Abnormal WBC counts:

  • the dose of IL-2 can be reduced by 20% for the remaining duration of the treatment course and if abnormal WBC counts re-occur during the following cycle a permanent IL-2 reduction is recommended.

Localised toxic dermatitis:

  • treatment should be discontinued until symptoms resolved. Treatment can be resumed by administering histamine at the full dose and IL-2 at 50%.

Dosage considerations

One to 3 minutes after the subcutaneous administration of IL-2 has been completed, histamine should be administered by slow subcutaneous injection at a rate not to exceed 0.1 mL (0.1 mg histamine dihydrochloride) per minute. The usual time for administering a 0.5 mL histamine dose is 5 minutes. To reduce potential adverse reactions, the administration time may be lengthened to a maximum of 15 minutes. Histamine can be administered via an ambulatory infusion syringe pump or by controlled manual subcutaneous injection by syringe with a timer.
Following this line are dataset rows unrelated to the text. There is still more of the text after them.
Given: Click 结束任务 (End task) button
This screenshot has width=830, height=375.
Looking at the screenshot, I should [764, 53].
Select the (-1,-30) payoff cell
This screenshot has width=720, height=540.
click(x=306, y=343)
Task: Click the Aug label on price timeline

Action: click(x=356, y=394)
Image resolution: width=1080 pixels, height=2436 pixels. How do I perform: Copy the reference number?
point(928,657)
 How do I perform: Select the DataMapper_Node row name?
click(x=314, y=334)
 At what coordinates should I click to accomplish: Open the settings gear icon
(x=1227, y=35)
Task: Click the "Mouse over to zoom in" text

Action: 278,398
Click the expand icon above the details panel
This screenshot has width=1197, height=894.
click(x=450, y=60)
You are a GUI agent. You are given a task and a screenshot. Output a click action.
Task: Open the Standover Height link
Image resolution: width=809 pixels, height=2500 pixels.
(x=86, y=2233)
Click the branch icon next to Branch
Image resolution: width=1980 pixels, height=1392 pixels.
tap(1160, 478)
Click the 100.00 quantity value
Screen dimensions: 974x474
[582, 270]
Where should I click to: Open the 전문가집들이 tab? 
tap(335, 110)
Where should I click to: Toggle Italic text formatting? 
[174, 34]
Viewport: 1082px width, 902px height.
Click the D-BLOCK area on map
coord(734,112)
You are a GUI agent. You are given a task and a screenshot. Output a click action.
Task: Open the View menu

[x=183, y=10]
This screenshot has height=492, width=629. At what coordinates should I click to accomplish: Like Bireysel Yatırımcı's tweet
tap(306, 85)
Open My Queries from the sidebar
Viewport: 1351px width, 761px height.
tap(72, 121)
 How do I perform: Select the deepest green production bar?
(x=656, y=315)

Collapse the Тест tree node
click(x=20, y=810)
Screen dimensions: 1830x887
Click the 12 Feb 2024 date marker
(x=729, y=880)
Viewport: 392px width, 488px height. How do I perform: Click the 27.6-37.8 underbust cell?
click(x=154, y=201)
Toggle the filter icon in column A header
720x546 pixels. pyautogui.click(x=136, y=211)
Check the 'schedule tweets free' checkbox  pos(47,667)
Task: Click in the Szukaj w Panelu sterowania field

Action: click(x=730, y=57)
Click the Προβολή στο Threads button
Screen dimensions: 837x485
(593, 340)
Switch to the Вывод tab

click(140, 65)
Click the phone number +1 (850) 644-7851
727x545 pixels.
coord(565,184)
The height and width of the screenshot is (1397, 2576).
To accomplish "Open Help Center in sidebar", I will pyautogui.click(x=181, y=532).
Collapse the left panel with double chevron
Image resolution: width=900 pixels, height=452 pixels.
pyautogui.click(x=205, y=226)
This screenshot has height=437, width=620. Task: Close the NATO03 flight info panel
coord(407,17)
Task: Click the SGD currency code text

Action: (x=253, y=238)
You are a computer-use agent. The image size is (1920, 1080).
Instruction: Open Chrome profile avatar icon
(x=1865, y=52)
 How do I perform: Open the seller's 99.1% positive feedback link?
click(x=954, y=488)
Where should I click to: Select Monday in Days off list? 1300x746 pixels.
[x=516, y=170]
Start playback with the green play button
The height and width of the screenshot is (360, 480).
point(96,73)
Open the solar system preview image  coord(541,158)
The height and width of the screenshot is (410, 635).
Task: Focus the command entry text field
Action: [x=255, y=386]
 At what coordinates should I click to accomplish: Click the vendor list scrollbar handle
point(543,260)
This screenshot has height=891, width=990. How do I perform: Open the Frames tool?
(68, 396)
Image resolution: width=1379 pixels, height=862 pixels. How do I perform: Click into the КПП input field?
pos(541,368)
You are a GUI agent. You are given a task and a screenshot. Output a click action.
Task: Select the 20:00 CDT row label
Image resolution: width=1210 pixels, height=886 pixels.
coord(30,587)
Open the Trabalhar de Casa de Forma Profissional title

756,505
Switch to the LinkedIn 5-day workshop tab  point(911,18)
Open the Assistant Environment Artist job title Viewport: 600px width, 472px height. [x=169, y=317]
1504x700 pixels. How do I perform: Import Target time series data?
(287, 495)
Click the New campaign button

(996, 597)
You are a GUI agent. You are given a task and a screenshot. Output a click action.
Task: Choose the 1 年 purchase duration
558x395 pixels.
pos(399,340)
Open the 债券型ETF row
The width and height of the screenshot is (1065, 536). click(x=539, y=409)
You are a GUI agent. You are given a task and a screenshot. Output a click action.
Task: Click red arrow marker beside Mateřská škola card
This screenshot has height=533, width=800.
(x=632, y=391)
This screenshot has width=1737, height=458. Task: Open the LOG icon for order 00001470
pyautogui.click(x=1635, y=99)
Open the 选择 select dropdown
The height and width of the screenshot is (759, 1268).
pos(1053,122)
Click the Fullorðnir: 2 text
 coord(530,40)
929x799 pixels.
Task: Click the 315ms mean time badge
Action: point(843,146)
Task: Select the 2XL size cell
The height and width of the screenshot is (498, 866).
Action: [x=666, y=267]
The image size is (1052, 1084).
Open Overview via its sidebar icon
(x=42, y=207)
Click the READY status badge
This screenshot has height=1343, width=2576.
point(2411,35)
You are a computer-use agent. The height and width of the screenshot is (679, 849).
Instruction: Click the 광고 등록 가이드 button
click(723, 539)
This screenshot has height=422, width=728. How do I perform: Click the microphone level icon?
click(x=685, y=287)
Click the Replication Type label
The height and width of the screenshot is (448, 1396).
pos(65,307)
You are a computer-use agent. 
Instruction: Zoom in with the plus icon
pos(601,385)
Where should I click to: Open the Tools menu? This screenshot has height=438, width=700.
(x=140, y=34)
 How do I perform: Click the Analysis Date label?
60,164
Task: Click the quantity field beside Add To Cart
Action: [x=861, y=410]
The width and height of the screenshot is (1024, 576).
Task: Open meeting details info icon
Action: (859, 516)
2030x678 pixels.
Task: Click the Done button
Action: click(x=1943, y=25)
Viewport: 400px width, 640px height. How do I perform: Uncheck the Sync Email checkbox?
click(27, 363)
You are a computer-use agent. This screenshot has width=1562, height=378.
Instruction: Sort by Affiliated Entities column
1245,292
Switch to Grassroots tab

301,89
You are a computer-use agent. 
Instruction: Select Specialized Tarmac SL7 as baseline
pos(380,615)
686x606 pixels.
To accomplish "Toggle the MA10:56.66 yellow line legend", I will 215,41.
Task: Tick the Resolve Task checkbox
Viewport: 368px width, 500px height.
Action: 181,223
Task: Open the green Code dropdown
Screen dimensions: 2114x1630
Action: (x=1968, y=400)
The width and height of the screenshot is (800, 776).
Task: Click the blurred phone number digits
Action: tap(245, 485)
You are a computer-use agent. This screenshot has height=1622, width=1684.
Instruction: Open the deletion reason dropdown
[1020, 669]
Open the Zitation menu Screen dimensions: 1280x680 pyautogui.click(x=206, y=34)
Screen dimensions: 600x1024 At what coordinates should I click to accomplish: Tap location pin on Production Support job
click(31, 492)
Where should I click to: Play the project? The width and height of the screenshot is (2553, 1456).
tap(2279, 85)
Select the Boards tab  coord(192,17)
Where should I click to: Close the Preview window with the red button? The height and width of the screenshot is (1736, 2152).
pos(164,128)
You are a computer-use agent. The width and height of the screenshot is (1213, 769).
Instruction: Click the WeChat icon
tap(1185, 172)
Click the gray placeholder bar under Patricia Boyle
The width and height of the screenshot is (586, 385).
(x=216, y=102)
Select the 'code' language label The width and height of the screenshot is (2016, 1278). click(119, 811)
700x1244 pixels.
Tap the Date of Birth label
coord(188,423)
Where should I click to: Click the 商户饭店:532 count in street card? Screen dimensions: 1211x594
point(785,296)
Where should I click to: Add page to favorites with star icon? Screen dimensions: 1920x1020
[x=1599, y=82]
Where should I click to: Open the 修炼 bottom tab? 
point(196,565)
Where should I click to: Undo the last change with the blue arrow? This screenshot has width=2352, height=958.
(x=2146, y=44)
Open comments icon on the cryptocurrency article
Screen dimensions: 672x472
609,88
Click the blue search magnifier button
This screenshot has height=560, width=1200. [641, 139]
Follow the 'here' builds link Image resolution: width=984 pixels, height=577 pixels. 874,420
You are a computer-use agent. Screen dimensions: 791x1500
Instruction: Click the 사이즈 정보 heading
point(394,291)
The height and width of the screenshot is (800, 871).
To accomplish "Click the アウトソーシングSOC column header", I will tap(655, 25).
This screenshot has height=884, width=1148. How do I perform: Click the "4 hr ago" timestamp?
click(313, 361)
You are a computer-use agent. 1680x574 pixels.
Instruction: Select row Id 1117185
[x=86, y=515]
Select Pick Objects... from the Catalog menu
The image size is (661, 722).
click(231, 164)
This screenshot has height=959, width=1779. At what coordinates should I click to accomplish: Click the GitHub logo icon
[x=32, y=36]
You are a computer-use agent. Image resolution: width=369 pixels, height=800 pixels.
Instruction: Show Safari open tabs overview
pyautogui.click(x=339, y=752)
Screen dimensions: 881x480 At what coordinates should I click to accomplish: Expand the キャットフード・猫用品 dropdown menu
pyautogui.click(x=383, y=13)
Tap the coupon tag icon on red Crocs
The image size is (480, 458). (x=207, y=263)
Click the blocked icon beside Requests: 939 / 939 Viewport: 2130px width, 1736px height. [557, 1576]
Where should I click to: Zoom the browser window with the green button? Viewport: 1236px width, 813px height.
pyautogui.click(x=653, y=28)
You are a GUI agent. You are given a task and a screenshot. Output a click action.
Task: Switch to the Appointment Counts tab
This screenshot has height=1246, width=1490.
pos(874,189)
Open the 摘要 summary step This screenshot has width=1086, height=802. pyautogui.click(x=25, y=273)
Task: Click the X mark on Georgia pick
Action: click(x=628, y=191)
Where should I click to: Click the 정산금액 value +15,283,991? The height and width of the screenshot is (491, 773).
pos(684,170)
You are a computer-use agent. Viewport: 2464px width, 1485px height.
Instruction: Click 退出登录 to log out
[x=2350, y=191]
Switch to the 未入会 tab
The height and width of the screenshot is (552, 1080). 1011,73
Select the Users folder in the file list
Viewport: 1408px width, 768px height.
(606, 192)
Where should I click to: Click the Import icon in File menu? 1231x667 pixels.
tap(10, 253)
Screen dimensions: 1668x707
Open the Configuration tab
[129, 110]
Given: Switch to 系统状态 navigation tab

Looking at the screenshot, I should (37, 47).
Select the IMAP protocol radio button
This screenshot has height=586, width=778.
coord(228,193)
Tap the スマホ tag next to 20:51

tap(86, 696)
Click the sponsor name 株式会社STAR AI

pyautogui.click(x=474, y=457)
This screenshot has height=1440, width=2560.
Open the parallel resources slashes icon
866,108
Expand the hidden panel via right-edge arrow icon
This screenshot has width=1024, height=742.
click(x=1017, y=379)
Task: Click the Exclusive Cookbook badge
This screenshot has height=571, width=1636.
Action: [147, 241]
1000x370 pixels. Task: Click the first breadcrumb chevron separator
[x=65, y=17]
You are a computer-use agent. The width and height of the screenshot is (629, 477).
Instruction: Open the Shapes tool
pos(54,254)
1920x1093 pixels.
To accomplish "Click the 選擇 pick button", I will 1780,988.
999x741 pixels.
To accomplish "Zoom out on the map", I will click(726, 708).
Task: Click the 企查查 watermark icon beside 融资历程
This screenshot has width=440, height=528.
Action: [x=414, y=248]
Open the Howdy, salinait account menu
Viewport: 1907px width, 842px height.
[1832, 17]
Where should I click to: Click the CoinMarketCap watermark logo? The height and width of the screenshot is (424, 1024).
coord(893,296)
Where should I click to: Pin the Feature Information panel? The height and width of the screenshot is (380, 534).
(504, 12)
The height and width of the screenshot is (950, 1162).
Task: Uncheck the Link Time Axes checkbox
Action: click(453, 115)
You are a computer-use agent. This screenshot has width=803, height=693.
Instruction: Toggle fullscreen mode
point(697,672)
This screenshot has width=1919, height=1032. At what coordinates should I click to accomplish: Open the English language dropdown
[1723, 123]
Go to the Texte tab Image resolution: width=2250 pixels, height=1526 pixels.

The preferred injection areas are the thighs and the abdomen. Histamine should not be injected into the same anatomic region as IL-2.

The twice daily dosing of IL-2 and histamine should be separated by a minimum of 6 hours. Patients should remain at rest for 20 minutes after injection of histamine.

Active ingredient

Histamine

Histamine/IL-2 is an immunotherapy which aims to induce immune-mediated destruction of residual myeloid leukaemic cells and thereby to prevent relapse of leukaemia. The role of histamine is to protect lymphocytes, in particular NK cells and T cells, which are responsible for the immune-mediated destruction of residual leukaemic cells.